~¤5¤~ Datang untuk pergi

8 1 0
                                    

Derap langkah mendekat bukan pertanda dia akan bertahan, dia kembali bukan hanya menjajikan keindahan. Karna datang hanya untuk pergi. Dan pergi akan selalu terasa menyakitkan karna membuahkan kerinduan.
.

"Papa!!" Laki laki itu menoleh lalu tersenyum. Lida seperti tersihir, Dua bulan tidak bertemu membuat rasa rindunya memucuk, dan sekarang dia bisa melihat Papanya tersenyum lagi, rasanya benar benar membahagiakan.

"Eh sayang." Senyuman yang begitu manis dan menghangatkan itu membuat Lida juga ikut mengukir senyumnya. Lida memeluk sang Papa sangat erat, menghilangkan rasa Rindu yang pernah terpendam.

Lida melepaskan pelukannya, lalu menatap laki laki itu dengan senyum yang belum juga padam dari kedua sudut bibirnya.

Semenjak Lida berusia lima tahun Papa Lida muali bekerja keluar kota, dan karna jarak yang cukup jauh mangkanya Papanya tidak bisa tinggal dirumah bersama keluarga, dia akan bekerja selama berbulan bulan. Pulang juga paling cuma seminggu bahkan kurang.

Tapi seketika Lida mengernyit, saat melihat sang Papa memakai pakaian rapi nan gagah. Ada apa lagi ini?, tidak mungkin kan jika.... tidak tidak. Ia segera menggelengkan kepalanya beberapa kali, meyakinkan hatinya bahwa hal itu tidak mungkin terjadi.

"Papa kapan pulang?"

"Tadi pagi, tapi kamu udah berangkat sekolah."

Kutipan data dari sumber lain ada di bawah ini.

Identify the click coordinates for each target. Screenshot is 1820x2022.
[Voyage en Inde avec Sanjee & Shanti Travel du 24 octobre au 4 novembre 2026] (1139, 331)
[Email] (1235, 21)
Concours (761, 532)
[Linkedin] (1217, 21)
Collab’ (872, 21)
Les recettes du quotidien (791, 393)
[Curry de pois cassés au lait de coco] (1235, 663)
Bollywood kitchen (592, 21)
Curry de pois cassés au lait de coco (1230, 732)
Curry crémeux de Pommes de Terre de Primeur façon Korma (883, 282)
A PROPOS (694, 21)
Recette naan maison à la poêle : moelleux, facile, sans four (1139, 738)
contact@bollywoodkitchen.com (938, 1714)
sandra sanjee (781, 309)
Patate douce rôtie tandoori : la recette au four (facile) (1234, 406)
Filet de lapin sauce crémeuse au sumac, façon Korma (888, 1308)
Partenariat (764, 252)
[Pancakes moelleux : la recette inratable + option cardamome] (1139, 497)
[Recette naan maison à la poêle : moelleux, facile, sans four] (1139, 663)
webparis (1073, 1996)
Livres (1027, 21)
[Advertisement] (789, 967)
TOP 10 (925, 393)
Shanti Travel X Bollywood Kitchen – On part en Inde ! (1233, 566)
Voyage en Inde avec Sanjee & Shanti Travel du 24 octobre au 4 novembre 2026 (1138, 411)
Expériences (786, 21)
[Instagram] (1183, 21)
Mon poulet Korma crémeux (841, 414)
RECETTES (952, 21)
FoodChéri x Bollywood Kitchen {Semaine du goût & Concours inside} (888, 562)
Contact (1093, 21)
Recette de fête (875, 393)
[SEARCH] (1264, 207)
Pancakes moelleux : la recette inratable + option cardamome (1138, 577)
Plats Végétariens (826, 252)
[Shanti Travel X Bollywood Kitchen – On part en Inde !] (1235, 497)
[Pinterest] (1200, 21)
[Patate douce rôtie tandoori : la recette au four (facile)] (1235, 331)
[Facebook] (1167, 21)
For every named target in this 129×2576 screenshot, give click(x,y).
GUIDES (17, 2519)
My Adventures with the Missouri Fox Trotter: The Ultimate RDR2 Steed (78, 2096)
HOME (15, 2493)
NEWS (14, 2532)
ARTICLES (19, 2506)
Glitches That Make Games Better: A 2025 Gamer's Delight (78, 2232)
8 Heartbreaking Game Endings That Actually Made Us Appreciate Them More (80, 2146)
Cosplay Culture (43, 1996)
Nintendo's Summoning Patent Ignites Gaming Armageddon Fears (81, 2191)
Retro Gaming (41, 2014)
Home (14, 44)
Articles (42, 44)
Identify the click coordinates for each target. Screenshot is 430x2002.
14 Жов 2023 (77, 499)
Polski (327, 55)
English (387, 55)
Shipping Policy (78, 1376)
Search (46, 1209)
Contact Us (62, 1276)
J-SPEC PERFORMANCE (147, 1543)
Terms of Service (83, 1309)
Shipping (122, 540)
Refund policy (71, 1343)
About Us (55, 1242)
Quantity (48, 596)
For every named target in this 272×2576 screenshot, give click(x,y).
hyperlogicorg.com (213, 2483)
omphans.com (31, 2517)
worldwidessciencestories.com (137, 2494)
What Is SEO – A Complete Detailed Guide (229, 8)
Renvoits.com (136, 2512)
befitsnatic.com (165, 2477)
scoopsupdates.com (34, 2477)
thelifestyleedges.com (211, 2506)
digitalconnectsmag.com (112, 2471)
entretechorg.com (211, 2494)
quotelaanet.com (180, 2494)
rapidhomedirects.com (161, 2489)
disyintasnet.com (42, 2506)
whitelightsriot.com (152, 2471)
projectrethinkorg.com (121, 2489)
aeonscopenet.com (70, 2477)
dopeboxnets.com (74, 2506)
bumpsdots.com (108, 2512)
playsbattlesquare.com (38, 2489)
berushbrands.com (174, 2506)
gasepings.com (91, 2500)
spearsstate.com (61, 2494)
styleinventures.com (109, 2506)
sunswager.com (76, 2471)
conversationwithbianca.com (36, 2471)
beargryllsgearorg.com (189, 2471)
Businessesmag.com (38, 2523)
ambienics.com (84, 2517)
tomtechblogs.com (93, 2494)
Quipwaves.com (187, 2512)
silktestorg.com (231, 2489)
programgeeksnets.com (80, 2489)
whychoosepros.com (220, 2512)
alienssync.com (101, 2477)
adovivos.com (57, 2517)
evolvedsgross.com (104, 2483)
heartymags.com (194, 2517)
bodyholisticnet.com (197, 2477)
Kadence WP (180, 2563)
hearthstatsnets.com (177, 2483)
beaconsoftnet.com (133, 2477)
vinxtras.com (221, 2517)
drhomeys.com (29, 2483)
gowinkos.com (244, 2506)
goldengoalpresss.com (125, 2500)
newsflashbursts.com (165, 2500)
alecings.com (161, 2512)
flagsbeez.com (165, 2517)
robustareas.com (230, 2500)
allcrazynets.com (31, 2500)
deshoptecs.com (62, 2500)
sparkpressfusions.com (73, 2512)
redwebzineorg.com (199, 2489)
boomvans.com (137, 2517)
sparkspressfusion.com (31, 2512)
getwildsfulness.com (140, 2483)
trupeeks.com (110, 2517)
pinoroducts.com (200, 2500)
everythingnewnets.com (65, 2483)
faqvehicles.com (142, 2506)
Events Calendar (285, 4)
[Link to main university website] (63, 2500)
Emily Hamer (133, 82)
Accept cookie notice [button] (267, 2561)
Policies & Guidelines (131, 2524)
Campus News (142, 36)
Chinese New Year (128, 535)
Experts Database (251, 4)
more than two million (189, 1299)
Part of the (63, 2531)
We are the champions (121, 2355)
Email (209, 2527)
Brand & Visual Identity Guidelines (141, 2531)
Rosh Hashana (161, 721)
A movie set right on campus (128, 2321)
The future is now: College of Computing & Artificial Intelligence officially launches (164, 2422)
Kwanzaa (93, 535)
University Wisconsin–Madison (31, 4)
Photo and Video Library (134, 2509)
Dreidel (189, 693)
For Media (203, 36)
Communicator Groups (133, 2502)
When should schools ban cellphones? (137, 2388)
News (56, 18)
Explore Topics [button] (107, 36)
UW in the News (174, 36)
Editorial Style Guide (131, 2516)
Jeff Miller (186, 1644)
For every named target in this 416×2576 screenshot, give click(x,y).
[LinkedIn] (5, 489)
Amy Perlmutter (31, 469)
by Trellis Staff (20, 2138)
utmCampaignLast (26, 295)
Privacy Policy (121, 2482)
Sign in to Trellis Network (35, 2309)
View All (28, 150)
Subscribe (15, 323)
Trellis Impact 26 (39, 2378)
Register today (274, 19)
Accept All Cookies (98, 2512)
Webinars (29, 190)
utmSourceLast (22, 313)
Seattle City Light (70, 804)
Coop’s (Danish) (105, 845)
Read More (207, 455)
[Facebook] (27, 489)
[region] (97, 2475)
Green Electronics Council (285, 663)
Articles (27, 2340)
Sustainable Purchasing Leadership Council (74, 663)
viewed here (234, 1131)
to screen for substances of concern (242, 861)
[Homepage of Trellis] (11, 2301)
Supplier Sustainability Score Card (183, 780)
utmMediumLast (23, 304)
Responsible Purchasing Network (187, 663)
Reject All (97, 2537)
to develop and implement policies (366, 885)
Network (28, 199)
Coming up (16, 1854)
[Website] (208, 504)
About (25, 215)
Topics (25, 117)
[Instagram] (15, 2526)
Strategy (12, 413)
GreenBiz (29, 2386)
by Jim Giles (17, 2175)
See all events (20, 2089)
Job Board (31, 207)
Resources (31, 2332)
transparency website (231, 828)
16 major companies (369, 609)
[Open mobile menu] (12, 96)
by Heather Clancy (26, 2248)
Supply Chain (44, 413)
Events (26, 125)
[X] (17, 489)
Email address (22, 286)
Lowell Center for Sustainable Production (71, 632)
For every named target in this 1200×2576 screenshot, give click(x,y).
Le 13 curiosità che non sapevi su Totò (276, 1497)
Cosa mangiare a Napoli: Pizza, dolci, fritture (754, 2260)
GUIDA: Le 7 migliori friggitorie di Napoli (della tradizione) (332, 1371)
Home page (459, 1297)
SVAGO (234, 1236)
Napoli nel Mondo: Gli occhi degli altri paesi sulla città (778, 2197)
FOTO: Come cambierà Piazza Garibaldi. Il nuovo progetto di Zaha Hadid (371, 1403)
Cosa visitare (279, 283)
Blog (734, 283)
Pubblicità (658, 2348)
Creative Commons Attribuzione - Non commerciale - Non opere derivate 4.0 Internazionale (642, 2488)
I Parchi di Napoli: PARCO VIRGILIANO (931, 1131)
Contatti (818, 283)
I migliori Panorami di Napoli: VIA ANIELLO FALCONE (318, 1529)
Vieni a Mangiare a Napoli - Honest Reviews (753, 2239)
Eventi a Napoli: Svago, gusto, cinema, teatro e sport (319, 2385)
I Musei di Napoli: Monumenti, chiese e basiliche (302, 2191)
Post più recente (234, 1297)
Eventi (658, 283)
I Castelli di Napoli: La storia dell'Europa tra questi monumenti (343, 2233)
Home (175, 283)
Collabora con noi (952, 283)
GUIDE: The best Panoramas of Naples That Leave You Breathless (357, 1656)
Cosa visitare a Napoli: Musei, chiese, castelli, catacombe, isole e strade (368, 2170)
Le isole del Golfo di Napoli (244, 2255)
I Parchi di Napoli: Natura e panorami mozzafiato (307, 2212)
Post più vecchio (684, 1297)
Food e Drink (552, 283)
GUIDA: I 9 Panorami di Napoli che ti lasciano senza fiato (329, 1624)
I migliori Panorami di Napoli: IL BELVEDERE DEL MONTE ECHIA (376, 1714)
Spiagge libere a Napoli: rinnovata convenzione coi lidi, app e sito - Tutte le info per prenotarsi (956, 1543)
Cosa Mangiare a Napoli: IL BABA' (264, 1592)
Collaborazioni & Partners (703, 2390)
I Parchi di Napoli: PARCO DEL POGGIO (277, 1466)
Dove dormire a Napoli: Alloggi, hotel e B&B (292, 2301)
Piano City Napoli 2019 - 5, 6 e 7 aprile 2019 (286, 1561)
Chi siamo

Lida mundur beberapa langkah. "Terus kenapa Papa udah rapi lagi?" Seperti ada yang lebih menarik di dibawah kakinya, ia hanya menunduk tak berani menatap sang Papa. Terus berdoa meyakinkan hati, bahwa Papa nya tidak mungkin setega itu.

"Jangan bilang papa mau..." suaranya bergetar, rasa takut kecewa menggelayut tiada henti di benaknya.

"Iya." padat, singkat, jelas tapi menyakitkan. Lida menggigit bibir bawahnya, merasa tak sanggup dengan kenyataan yang diterima.

"Papa mau pergi lagi?" Bertanya sesuatu hal yang sudah pasti. Hanya bisa membuat Lida merasa semakin tertohok, tapi gilanya dia malah mengucapkannya lagi.

"Tadi cuma kebetulan ada tugas di Bandung, jadi mampir dulu sebentar."

Diangkatlah wajahnya, rahang keras pertanda kemarahannya, dia sudah tidak tahan, seminggu mungkin ia terima, tapi sekarang hanya 1 hari pun tidak. Sepadat apa memangnya pekerjaannya?, sampai Sama sekali tidak ada waktu untuk Lida. Air mata rasanya sudah lelah tumpah.

Menyiksa tanpa meraba, itulah kata kata yang pas di ucapkan pada sang Papa darinya, bukan hanya menyakitinya, tapi seluruh anggota keluarganya.

"Papa sayang gak sih sama kita?" Tanyanya dengan keberanian yang mulai terkikis.

"Aku mau Papa disini bukan pergi terus. Aku mau papa kayak dulu." Semakin pelan, bahkan hampir tidak terdengar, tapi sorot matanya masih berani menatap manik mata itu, meski sebenarnya sudah perih.

"Tapi Papa kan harus kerja Da." Suara lembut masih terdengar. Tapi bukannya menenangkan, malah membuat Lida muak dan bosan.

Seringaian kecil itu muncul di sudut bibir sebelah kiri Lida, sesuatu yang tidak pernah Lida tunjukan pada anggota keluarganya, kini terbit.

"Uang bukan segalanya Pa." Air mata tertahan, merasa tak sudi di tumpahkan.

"Oh atau mungkin Papa punya istri lagi?, terus lupa sama kita yang disini?" semakin mendesak, bukan karna merasa kuat, tapi  merasa semakin lelah dengan kenyataan yang membuat hatinya sakit secara perlahan.